The DSM manual’s change in this fifth edition is a huge step for the trans community, as they will no longer live under the label “disordered.”
“It no longer matters what your body looks like, what you want to do to it, all of that is irrelevant as far as the APA goes,” Dana Beyer said. Beyer is a retired eye surgeon who helped the Washington Psychiatric Society propose changes to the chapter on “Sexual and Gender Identity Disorders.”
The change will effect legal cases as well. San Francisco psychiatrist Dan Karasic cited a legal case where a transgender woman from Utah is at risk of losing custody of her children as a result of her GID. A lawyer argued that the trans woman’s “severe, chronic mental illness that might be harmful to the child” is grounds for losing parental responsibility.
"A lawyer is apparently using that to argue that because the person is trans and has a diagnosis of GID,” Karasic said, “she should have her parental rights terminated."
In other situations, a GID diagnosis has been a saving grace, justifying gender reassignment surgery and other medical procedures to be covered under insurance.
A GID diagnosis has also helped transgender people defend themselves in court against discrimination faced because of their gender identity.
“Having a diagnosis is extremely useful in legal advocacy,” said legal director of the National Center for Lesbian Rights Shannon Minter. “We rely on it even in employment discrimination cases to explain to courts that a person is not just making some superficial choice ... that this is a very deep-seated condition recognized by the medical community.”

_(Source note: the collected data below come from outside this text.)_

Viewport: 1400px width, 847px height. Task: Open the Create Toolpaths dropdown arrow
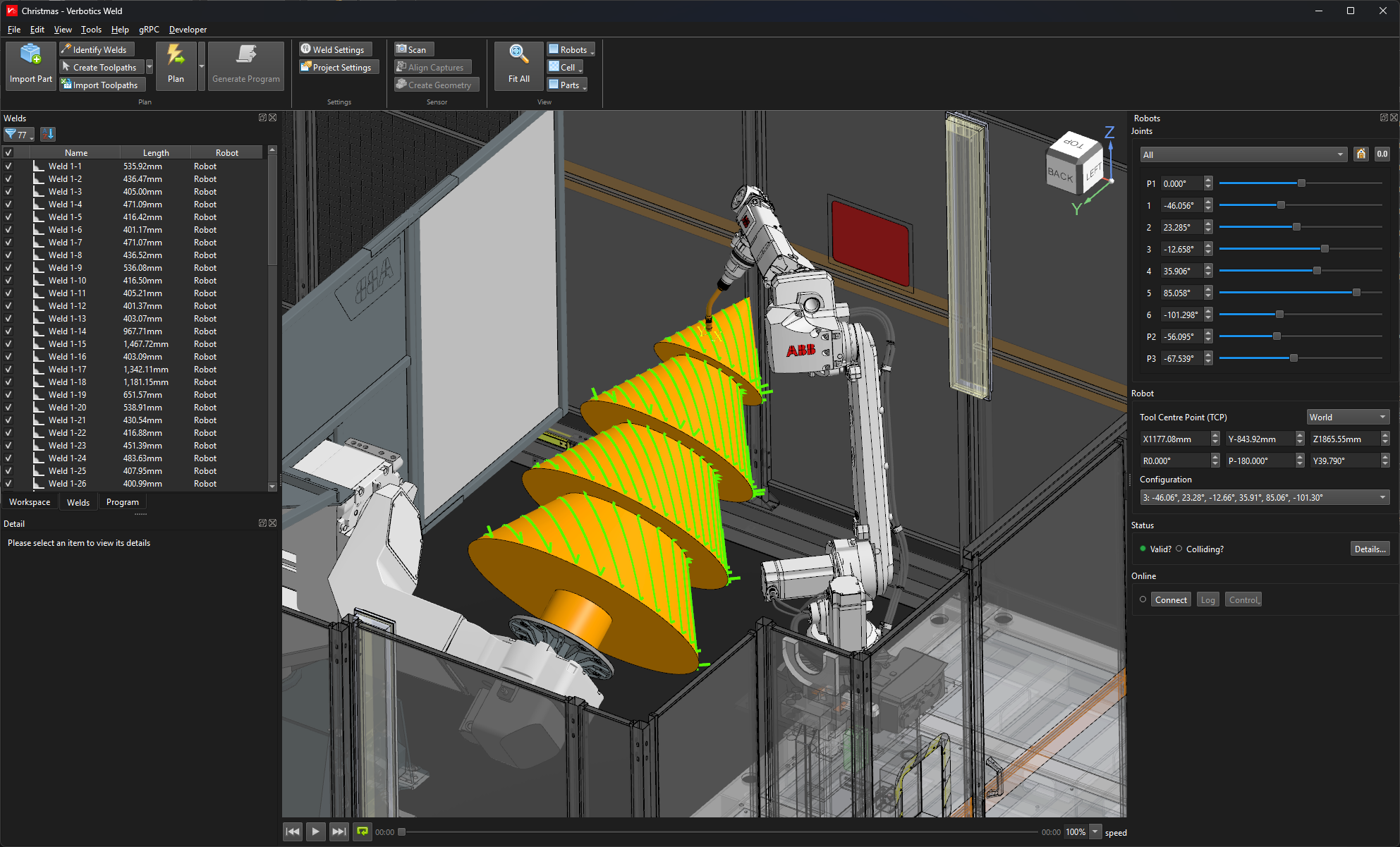149,67
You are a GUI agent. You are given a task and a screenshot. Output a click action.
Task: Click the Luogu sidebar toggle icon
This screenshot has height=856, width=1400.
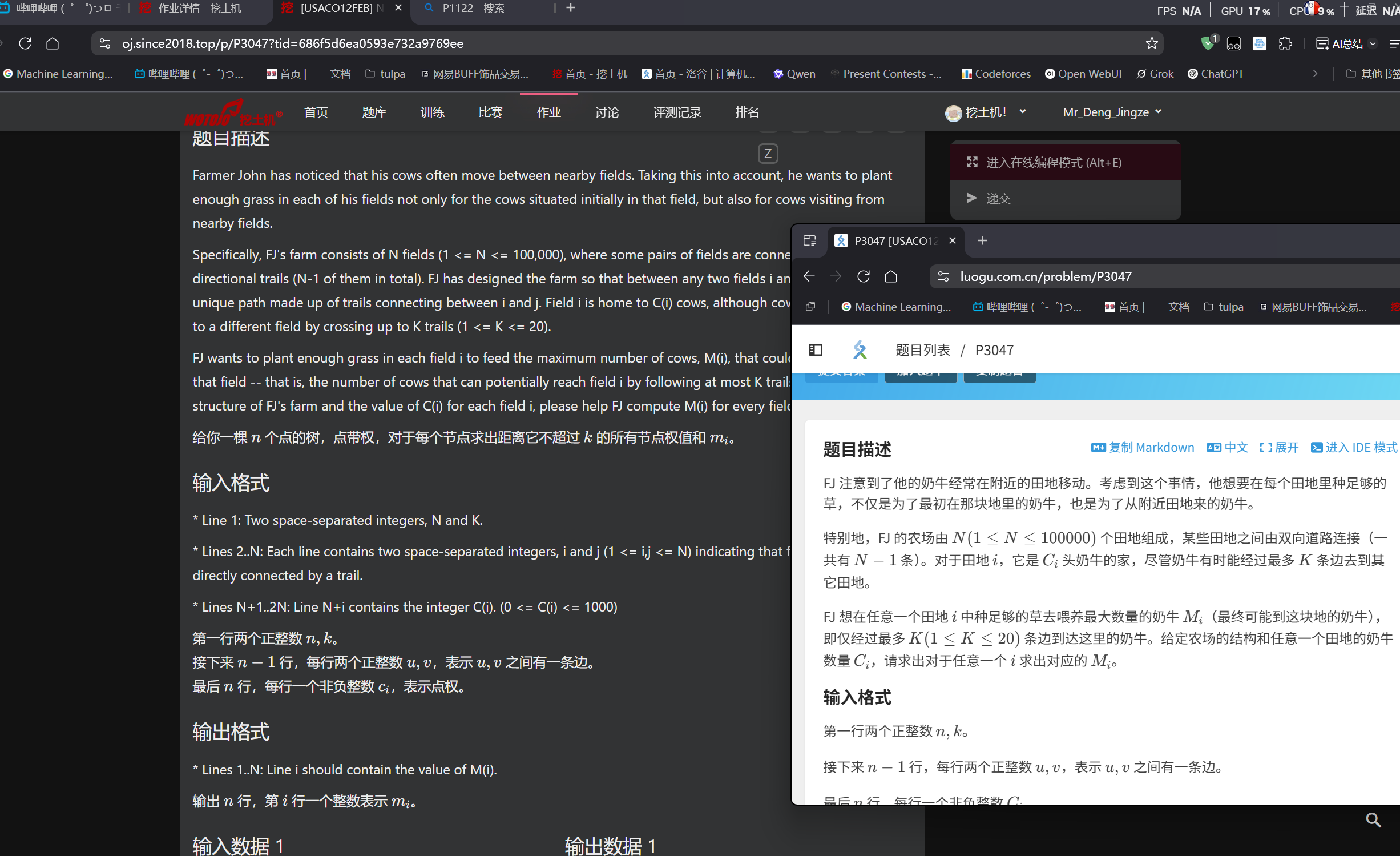816,350
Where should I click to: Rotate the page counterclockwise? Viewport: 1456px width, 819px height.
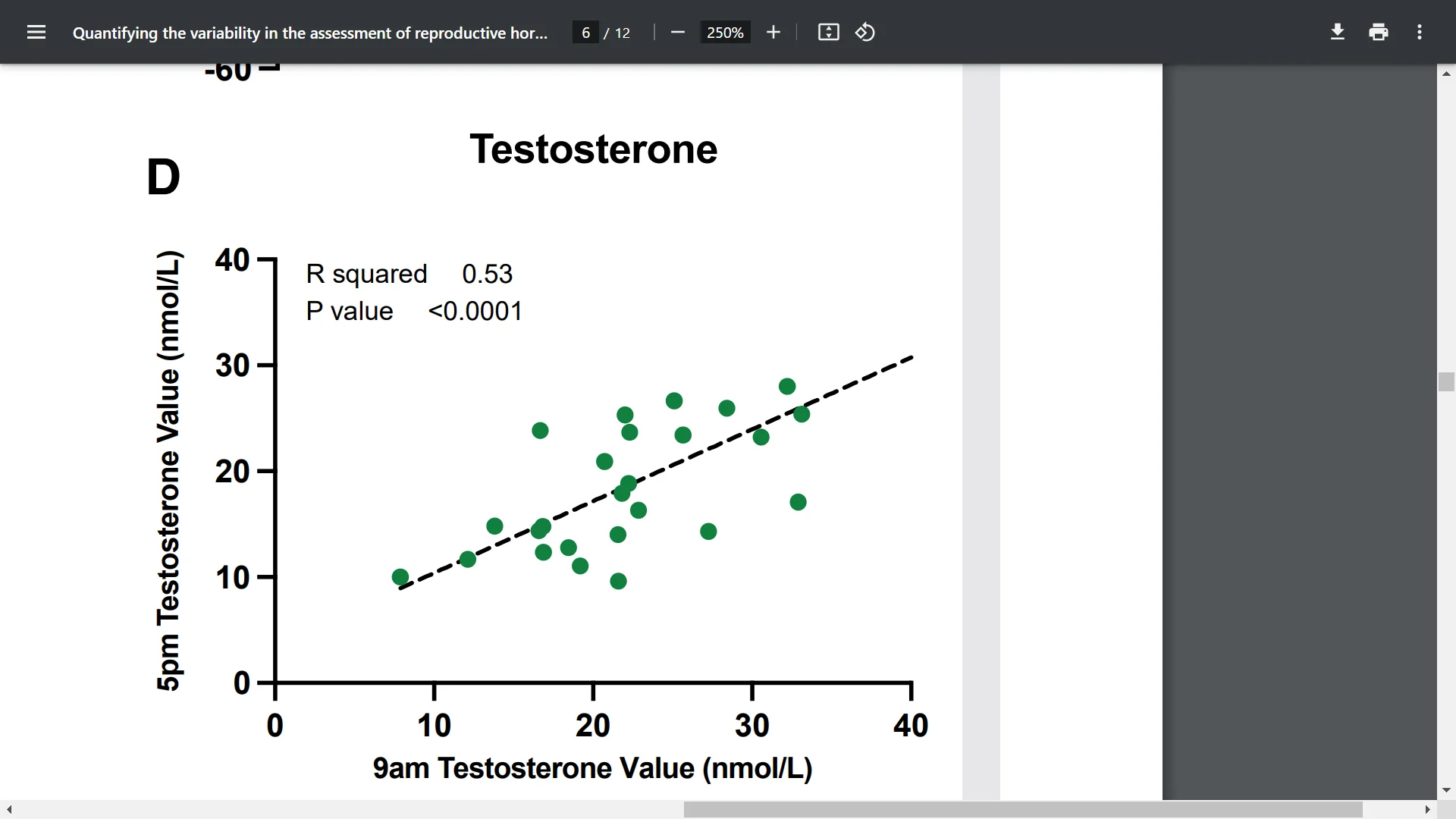(x=864, y=32)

This single redefinition will historically mark 2012 as a year of progression for civil rights, as 1973 is known as a historical year for the gay and lesbian community.
In 1973, the APA “affirmed that homosexuality per se is not a mental disorder and rejected the stigma of mental illness that the medical and mental health professions had previously placed on sexual minorities.”
Sexual minorities is a term used as early as 1966 and is still used today “to designate only those individuals who experience significant erotic and romantic attractions to adult members of their own sex, including those who experience attractions to members of both their own and the other sex.”
APA explains, “This term is used because we recognize that not all sexual minority individuals adopt a lesbian, gay, or bisexual identity.”
Although homosexuality was removed from the DSM in December 1973, APA continued to support the community as they “then issued a position statement supporting civil rights protection for gay people in employment, housing, public accommodation, and licensing, and the repeal of all sodomy laws.”
The APA has continued to support gay civil rights since that time.
Now that the Diagnostic and Statistical Manual of Mental Disorders has abolished transgender people as “mentally ill,” there are hopes the American Psychological Association will continue to support the psychological well-being of the transgender community as they have those of the LGB community.